Francisco no solo lo destituyó, sino que le prohibió representar a la Iglesia, hacer declaraciones públicas y participar en el cónclave. Pero Cipriani parece dispuesto a ignorar ese mandato. No tiene voto, pero sí voz, y eso es lo que preocupa a las organizaciones de víctimas y al ala progresista de la Iglesia.
“Su sola presencia es una burla a la memoria del Papa y una amenaza para la credibilidad del próximo cónclave”, denunció la ONG Bishop Accountability, que documenta crímenes sexuales cometidos por sacerdotes. Desde Perú, la Red de Sobrevivientes fue aún más tajante: “Es una revictimización impune, una provocación obscena”.
El gesto de Cipriani, respaldado por sectores ultraconservadores del Opus Dei, revela las tensiones internas que atraviesan a la Iglesia en este momento histórico. Mientras algunos cardenales reclaman avanzar en la reforma profunda que impulsó Francisco, otros apuestan por una restauración del poder más tradicional, encarnada por figuras como Cipriani o Robert Sarah, ambos vinculados a posturas duras, autoritarias y misóginas.
El Vaticano guarda silencio. No ha emitido pronunciamiento oficial sobre la presencia de Cipriani en las reuniones preliminares al cónclave, donde se define el perfil del próximo pontífice. Pero la omisión duele más que las palabras. “La tolerancia cero fue solo un eslogan si no se aplica ni en la muerte del Papa que la promovió”, dijo el activista alemán Matthias Katsch.
Cipriani, por su parte, se defiende con una carta abierta. Dice que nunca abusó de nadie. Que no hubo proceso. Que es inocente. Pero nunca se sometió a una investigación canónica independiente. Nunca escuchó a su denunciante. Y hoy desafía públicamente las órdenes del propio Papa que lo sancionó.

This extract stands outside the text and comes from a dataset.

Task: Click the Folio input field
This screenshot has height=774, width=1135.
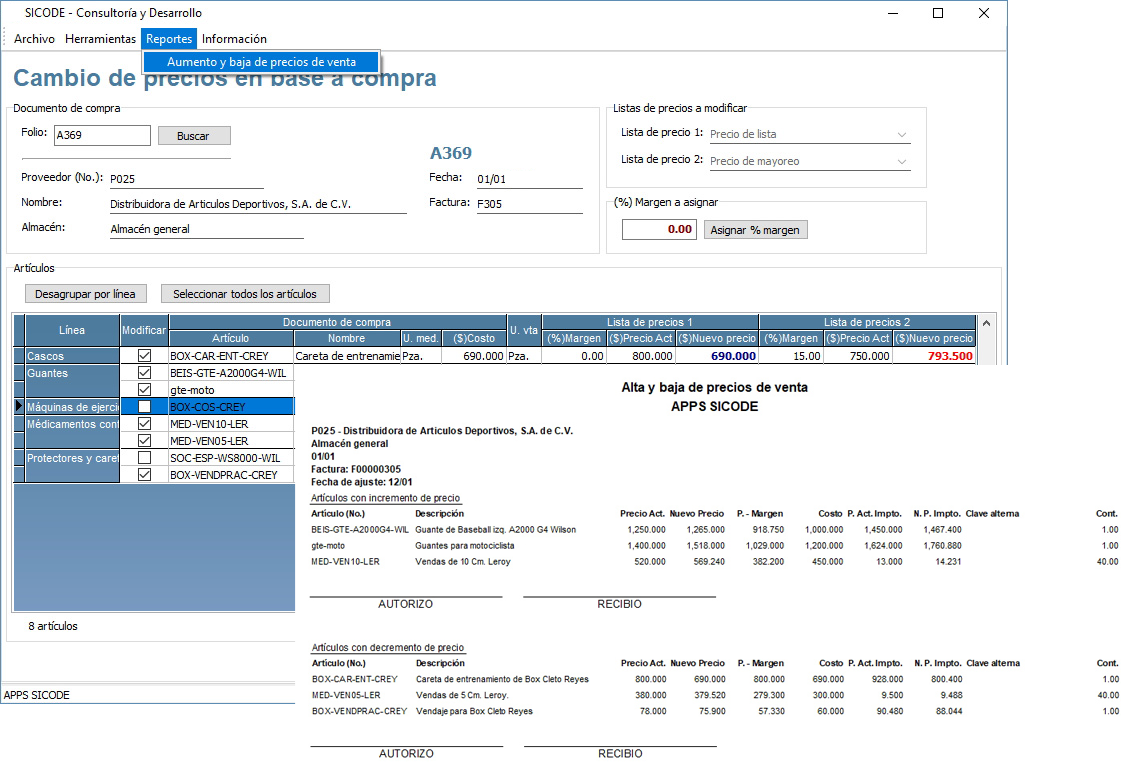Action: click(x=101, y=136)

Este episodio recuerda el reciente caso del cardenal italiano Angelo Becciu, quien también fue despojado de sus privilegios por malversación y renunció a participar del cónclave por respeto a Francisco. Cipriani, en cambio, apuesta por el olvido, la impunidad y el poder. Está presente. Está activo. Y con ello, reabre una herida sangrante que el Vaticano aún no sabe cómo cerrar.
Mientras la Iglesia se prepara para elegir un nuevo pontífice el 7 de mayo, los fantasmas del pasado vuelven a caminar por los pasillos del Vaticano. Y uno de ellos, con sotana roja, ya dejó claro que no piensa quedarse en silencio.